The Coalition Avenir Québec (CAQ) government has tabled legislation to “modernize” the province’s construction industry that under the pretext of providing greater “flexibility” will impose speed-up and jeopardize workers’ jobs and safety.

Acting as a henchman for the building contractors and the banks and other large financial institutions that profit from their projects, Prime Minister François Legault is determined to impose sweeping changes in the rules governing the industry prior to the next collective bargaining round in 2025.

This legislative attack follows on from changes made in 2018-19 that slashed the training requirements for crane operators, and is a further step in deregulating the entire building industry.

Quebec construction workers demonstrate in Montreal during their 2017 strike.

Bill 51 is a key part of the government’s economic strategy, which seeks to exploit the profit-making potential of Quebec’s massive hydro-electric reserves and lower electricity rates. The construction sector accounts for 6.9 percent of the province’s GDP, with annual investments of $73 billion in 2023, and employs nearly 300,000 workers, representing 1 in every 15 Quebec jobs.

Legault is counting on his new law to guarantee fat profits for his corporate cronies in the implementation of his flagship projects, in particular Hydro-Québec’s new power projects and the controversial Northvolt project to develop a Quebec-based EV battery industry.

The bill is primarily focused on increasing “productivity” and “flexibility.” Labor Minister Jean Boulet wants, for example, to “decompartmentalize” several construction trades to enable workers to perform “related” and “short-term” tasks that are currently exclusive to specific trades.

The bill would allow contractors to employ their workers anywhere in the province as of May 1, 2025, by banning regional protection clauses that require local workers to be employed on projects in the regions. It would reduce from 1,500 to 750 the number of hours required for a worker to obtain “preferential employee” status, i.e., to be able to work throughout the province. Under the guise of “inclusion,” the requirement would drop to 400 hours for women, indigenous people, immigrants and people with disabilities.

For those with more than 15,000 hours’ experience, i.e., half of the 300,000 workers, the bill’s “full flexibility” clause would give employers full latitude to ship workers from one end of the province to the other.

Having essentially dictated its content, business circles warmly welcomed the tabling of Bill 51 in February. For them, the legislation represents a golden opportunity to cut costs while gaining greater control over their workforce.

However, for some, such as the Association de la construction du Québec (ACQ), the project does not go far enough because it did not include the elimination of construction regions. Others, like the Association des professionnels de la construction et de l’habitation du Québec (APCHQ), expressed “doubt” that the measures will have a “great effect on productivity,” particularly given the housing situation in Quebec.

These comments underscore that big business is intent on keeping pressure on the CAQ government not to deviate from its right-wing line.

With the housing crisis currently gripping the country, there is a desperate need for construction workers. According to the Canada Mortgage and Housing Corporation (CMHC), 860,000 housing units will need to be built by 2030 in Quebec alone.

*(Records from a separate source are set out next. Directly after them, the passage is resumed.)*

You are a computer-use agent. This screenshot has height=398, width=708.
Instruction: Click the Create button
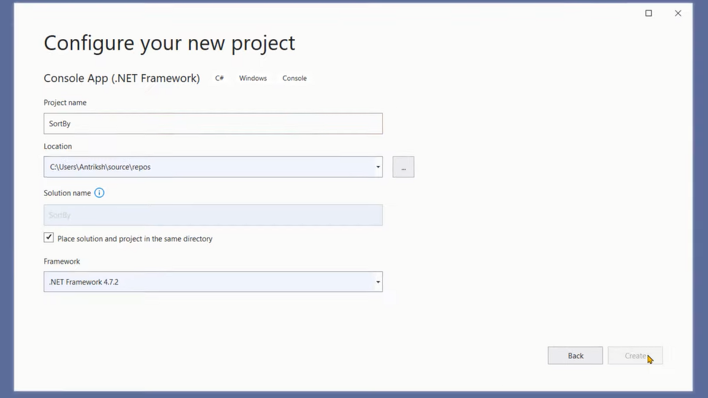click(x=635, y=356)
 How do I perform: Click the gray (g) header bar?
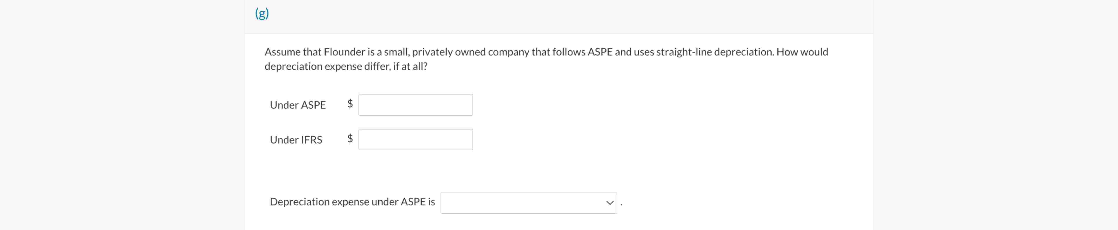point(564,16)
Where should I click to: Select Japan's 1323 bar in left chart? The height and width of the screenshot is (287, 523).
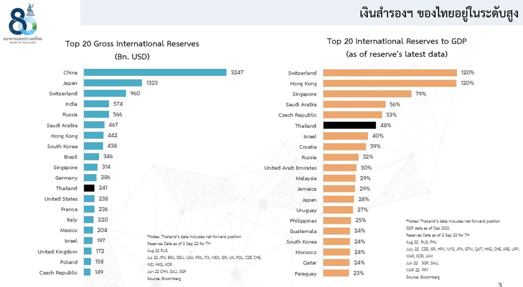click(113, 83)
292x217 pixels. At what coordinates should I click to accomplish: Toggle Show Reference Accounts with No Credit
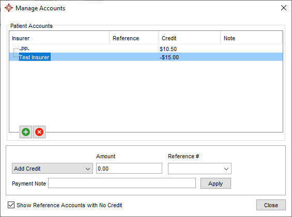pos(11,205)
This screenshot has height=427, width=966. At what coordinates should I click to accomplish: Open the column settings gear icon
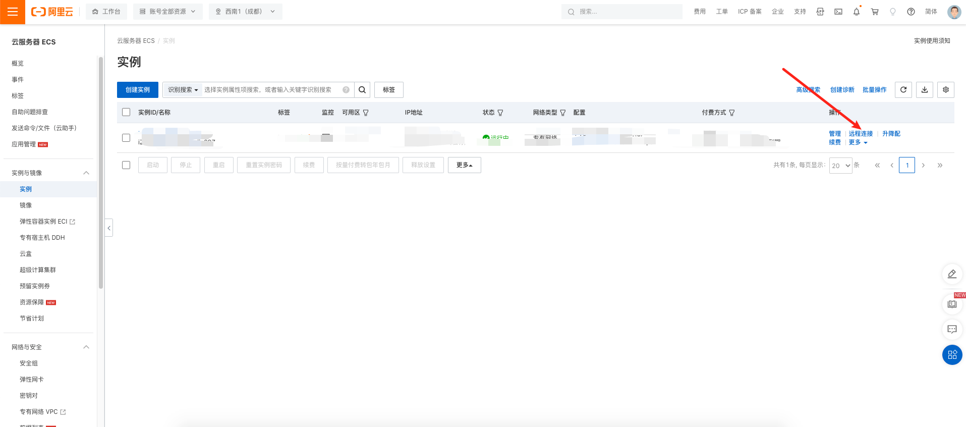[x=945, y=90]
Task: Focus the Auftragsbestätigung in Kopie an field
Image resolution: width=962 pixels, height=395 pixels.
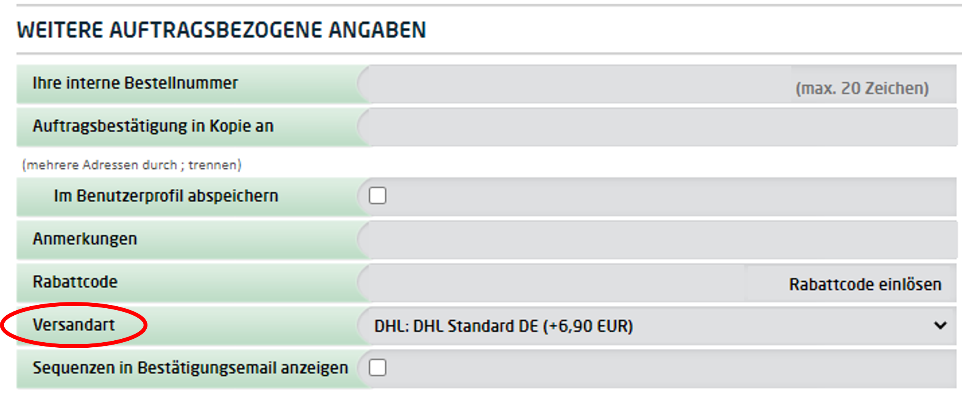Action: [657, 127]
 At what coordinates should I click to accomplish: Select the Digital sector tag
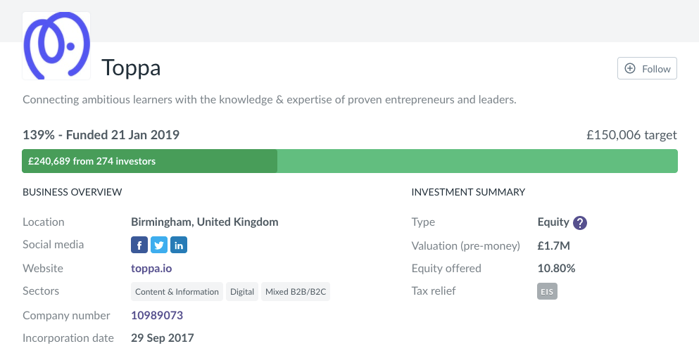coord(242,292)
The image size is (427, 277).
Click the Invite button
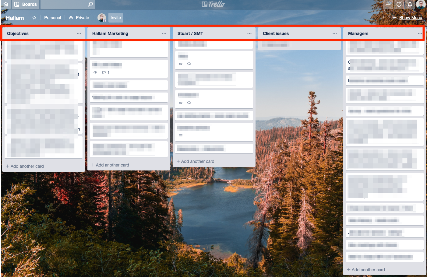(116, 18)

But far from investing massively in the building of affordable housing, the Legault government wants instead to accelerate the deregulation of the industry to make it an even more lucrative source of profits for big business.

Faced with the scale of the attack on workers’ rights and the threat to their jobs and safety, the construction unions have been forced to adopt a pose of opposition to avoid losing what remains of their credibility with their members.

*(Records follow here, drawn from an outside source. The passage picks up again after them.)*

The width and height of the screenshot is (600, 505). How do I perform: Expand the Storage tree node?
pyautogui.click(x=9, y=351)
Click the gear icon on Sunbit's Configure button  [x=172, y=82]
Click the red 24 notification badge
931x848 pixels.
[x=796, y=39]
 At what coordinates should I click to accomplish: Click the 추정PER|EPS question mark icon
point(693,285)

On the first day of parliamentary hearings on Bill 51, the FTQ-Construction organized a protest demonstration in front of the National Assembly. Carl Dufour, president of the CSD-Construction, promised “a solid rendez-vous in 2025 for the renewal of collective agreements.”

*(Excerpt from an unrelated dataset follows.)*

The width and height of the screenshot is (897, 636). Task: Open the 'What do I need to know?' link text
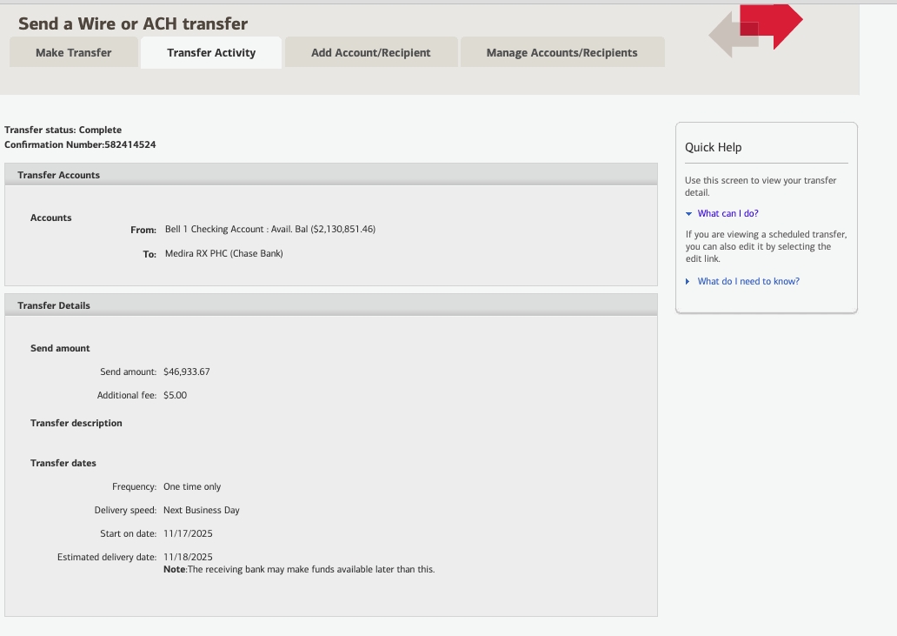pyautogui.click(x=748, y=281)
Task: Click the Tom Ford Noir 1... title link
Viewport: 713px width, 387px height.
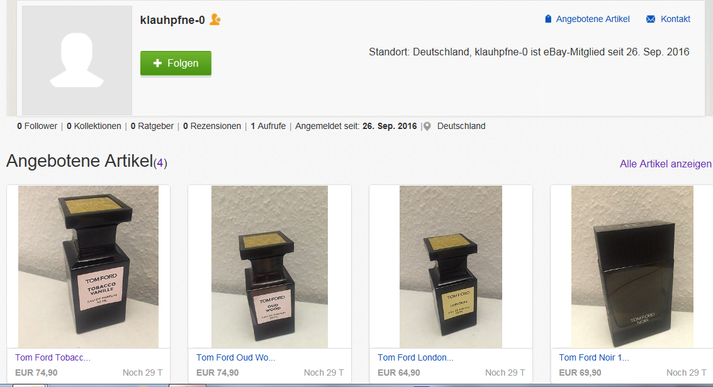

These are empty words. In Quebec, as elsewhere in Canada and internationally, unions today act as a veritable police force for the employers, nipping in the bud worker resistance movements and, when that proves impossible, rapidly isolating any struggle that erupts against employer and government attacks.

This is clearly evident from the experience of Quebec construction workers over the past decade.

During negotiations in 2013 and again in 2017, the province’s construction unions imposed concessions, in addition to bowing to the Liberal government’s 2017 draconian anti-strike legislation.

In 2018, they sabotaged the struggle of 2,000 crane operators, who paralyzed major construction sites for 8 days, bravely defying a back-to-work injunction. The Fédération des travailleurs du Québec (FTQ) and FTQ-Construction, working in close concert with the then Liberal government of Philippe Couillard, responded by threatening to put Local 791g under trusteeship if it did not immediately end the walkout.

In 2021, during the last collective bargaining round, the construction unions once again waged a demobilization campaign and used government threats that any strike would be met with a back-to-work law to push through sellout agreements.

To defend their rights and their living and working conditions, construction workers must break with the bureaucratic, pro-capitalist union apparatuses and turn to their working-class brothers and sisters who are facing the same attacks.

As a first step in this direction, new organs of struggle, rank-and-file committees completely independent of the unions, are needed to organize the struggle in Quebec’s construction sector, linking it with other workers’ struggles across North America.